### Provided passage

From the Pastor’s Desk: Church Discipline

Dear Cornerstone brothers and sisters,

I hope that you are having a wonderful week.  The Apostle Paul tells us that we have been bought with a price (1 Cor 6:19-20).  And of course, that price is the nothing less than the blood of the Lord Jesus Christ.  Christ’s blood was the price that set us free from our slavery to sin.  Jesus came to earth to redeem us – to set us free – free to worship Him and to live for his glory.  In essence, we have been set free to do the very things for which we were created – rightly worship our Creator.  Remember this week the great cost of your salvation – the shed blood of the Lord of glory!

I look forward to seeing you and to worshipping with you this Lord’s Day!

A few reminders:

* tonight we’ll be gathering at the Barnes’ home for dinner and prayer.  Please RSVP if you can make it.

* be on the lookout for upcoming men’s and women’s events that will be gearing up as the summer winds down and Fall is     around the corner!

* registration for our Fall conference is now open.  go here to register: www.csopc.org/conference.

* this week’s devotional is a reflection on the important but often neglected issue of church discipline.

From the Pastor’s Desk

Mid-week Devotional

Church Discipline”

1 Corinthians 5:6, “Do you not know that a little leaven leavens the whole lump?”

The Apostle Paul wrote the book of 1 Corinthians to the believers living in the city of Corinth. The church in Corinth was facing a number of serious pastoral issues to which Paul was responding (e.g. division in the church, wrong views of marriage, matters of Christian freedom, worship, etc). One such issue that Paul addresses in chapter 5 is that of sexual immorality in the church. Vv. 1-2 state the problem, and vv. 3-8 relate Paul’s response. And Paul’s response, simply put, is that the church should discipline the unrepentant offender. There are two purposes of church discipline described by Paul that we need to consider.

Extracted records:
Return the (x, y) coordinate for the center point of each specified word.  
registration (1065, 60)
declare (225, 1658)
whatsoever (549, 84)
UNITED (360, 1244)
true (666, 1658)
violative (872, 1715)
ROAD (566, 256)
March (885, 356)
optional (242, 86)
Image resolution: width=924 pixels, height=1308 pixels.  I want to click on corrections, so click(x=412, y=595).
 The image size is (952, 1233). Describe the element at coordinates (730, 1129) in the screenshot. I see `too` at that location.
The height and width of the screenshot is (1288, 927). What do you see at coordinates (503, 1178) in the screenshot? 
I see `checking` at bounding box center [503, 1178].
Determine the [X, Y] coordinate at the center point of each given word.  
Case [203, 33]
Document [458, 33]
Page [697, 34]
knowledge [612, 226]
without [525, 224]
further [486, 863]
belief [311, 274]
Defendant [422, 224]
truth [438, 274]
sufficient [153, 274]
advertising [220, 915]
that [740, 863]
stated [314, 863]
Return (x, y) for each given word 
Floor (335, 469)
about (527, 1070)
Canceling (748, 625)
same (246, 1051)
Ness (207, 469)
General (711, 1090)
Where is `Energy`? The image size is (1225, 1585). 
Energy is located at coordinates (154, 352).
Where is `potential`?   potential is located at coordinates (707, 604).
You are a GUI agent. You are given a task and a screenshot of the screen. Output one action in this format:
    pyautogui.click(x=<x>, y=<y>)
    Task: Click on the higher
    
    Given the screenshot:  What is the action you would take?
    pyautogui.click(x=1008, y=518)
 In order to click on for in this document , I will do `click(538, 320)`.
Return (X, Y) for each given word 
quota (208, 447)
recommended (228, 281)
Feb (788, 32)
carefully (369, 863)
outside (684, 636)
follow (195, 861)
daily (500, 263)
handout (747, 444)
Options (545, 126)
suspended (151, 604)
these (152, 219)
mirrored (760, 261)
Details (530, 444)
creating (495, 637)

### Problem description
In the pastor's letter on church discipline, translate the sentence "Christ’s blood was the price that set us free from our slavery to sin." into Spanish.

### Task result
La sangre de Cristo fue el precio que nos liberó de nuestra esclavitud al pecado.